Now here’s the twist, Splotters! Write a paragraph from the perspective of something in the space around you, addressed to YOU. If you choose the pillow you’re leaning against, for example, write about how the pillow must feel when someone (ie, you!) is all squished up on it. Is it honored that you chose to use it? Is it grateful that it’s offering you some comfort? Or is it secretly laughing at you because your breath smells?
I’m sitting in my office at Scholastic right now, and I’m choosing to write from the perspective of the carpet under my boots. I spill so much on this carpet, I’m sure I can imagine some pretty choice words it would say to me if it could talk. . .

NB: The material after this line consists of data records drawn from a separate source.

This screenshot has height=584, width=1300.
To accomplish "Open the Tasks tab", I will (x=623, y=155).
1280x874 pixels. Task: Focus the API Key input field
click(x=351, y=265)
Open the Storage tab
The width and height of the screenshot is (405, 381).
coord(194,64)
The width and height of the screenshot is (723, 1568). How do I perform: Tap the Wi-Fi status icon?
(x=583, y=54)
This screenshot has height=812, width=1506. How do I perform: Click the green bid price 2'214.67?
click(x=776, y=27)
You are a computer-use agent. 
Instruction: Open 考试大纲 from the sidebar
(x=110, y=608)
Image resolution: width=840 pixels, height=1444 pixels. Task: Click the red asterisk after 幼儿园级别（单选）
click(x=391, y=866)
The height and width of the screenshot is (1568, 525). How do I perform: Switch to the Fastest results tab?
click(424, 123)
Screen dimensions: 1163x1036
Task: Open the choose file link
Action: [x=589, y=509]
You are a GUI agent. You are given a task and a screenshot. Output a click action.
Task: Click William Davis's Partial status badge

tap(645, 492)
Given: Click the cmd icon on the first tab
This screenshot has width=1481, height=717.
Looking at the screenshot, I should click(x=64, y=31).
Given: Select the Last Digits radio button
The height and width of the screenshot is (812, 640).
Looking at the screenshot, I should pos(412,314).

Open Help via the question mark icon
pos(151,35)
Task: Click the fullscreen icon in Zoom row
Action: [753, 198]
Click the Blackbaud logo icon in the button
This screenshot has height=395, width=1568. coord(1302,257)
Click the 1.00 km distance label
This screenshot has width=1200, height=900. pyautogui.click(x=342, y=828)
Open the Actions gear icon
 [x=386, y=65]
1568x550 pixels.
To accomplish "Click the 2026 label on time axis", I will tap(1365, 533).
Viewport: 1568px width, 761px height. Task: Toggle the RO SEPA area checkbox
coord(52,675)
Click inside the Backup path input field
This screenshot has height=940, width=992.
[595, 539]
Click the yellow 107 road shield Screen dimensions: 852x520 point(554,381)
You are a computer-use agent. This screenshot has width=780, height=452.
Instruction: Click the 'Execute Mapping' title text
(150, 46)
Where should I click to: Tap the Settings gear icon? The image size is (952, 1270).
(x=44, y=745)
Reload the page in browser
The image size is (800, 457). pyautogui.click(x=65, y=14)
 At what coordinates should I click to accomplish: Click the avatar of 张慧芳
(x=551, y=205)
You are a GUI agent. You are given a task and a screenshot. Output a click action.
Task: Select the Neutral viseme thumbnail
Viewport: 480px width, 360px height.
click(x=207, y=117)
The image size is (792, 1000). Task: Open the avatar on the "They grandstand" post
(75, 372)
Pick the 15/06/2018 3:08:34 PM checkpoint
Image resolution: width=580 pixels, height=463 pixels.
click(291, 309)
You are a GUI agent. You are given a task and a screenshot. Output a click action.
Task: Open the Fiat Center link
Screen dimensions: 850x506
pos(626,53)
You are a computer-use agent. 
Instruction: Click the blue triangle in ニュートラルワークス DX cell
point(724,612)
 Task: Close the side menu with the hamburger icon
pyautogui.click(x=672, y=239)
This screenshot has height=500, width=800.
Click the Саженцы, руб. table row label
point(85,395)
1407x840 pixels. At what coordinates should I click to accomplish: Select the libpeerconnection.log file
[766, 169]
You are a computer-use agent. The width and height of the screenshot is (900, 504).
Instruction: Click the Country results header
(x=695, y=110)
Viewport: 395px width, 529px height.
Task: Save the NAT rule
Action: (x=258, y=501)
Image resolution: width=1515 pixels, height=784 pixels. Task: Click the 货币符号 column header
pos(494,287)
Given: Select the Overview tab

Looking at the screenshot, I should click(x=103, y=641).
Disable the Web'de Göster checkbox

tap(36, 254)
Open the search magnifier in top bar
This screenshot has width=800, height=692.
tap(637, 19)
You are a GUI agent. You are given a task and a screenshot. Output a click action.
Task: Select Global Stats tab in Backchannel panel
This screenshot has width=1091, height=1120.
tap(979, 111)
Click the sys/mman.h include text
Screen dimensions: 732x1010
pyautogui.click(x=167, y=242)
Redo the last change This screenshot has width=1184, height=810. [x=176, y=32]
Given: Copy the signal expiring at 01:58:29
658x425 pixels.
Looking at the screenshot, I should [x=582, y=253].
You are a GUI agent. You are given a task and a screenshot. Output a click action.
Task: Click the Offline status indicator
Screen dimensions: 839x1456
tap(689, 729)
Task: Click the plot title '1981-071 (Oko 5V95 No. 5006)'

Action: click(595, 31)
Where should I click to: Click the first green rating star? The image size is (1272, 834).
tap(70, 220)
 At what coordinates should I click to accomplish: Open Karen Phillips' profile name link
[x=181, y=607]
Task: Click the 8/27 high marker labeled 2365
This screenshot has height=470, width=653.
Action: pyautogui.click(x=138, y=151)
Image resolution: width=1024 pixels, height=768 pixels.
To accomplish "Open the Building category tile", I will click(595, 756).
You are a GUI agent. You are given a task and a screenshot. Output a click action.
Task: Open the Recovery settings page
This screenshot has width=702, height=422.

Leave your writing prompt in the Comments!
— Morgan, Scholastic Staffer
Diaries are all the rage. Between the movie release of Diary of a Wimpy Kid to the continued popularity of one of my favorite series, Dear Dumb Diary, I can’t seem to escape those little journals filled with secrets, sketches, and silliness.
So for today’s writing prompt, let’s pretend you are writing a brand new diary — only you’re writing it from the future. Say, 2040. That’s 30 years from now! Who will you be? Where will you be? Maybe writing from the first colony on the moon. . . or from the front seat of your flying car! What will you be doing? What secrets are you dying to reveal?
Try it out in the comments!
Dear Diary, I am writing from the year 2040, and I have lots to fill you in on. . .
— Morgan, Scholastic staffer
If you’re someone who reads a lot—like, a LOT—then it’s probably possible that you’ll read hundreds, if not thousands, of books by the time you’re an adult. And if you’re anything like me, you’ll forget most of the titles and authors that you’ve read, even if vague notions of the story itself still stick with you.
That’s what happened to me the other day when I found a copy of a familiar book sitting on my bookshelf at work: Veronica the Show-Off by Nancy K. Robinson. I was pretty sure I had read it growing up, but I was also convinced that I wouldn’t remember much about it. Only, it turns out I remembered almost all of it—specific scenes, catchphrases, characters, and even the ending. I couldn’t believe how I knew so much about this old book, even though I thought I had completely forgotten about it. It was a total Book Flashback Moment, or BFM for short!
So I got to thinking about other BFMs I’ve had. Beverly Cleary’s Ramona books, Barthe DeClements’ Sixth Grade Can Really Kill You, and Eve Bunting’s Sixth Grade Sleepover. Each of them is a book I must have read dozens of times, but somewhere in between sixth grade and adulthood, I flat-out forgot they existed.
I once knew a girl who wrote down the name and author of every single book she ever read, just for fun — sort of like her own compilation of mini-book reports. And after my Veronica the Show-Off BFM, I’m wondering, how do you all keep track of the books you read? Do you any of you write them down so you’ll never forget them?
And if you don’t keep track (like me!), are you prepared to have your own BFMs in the future?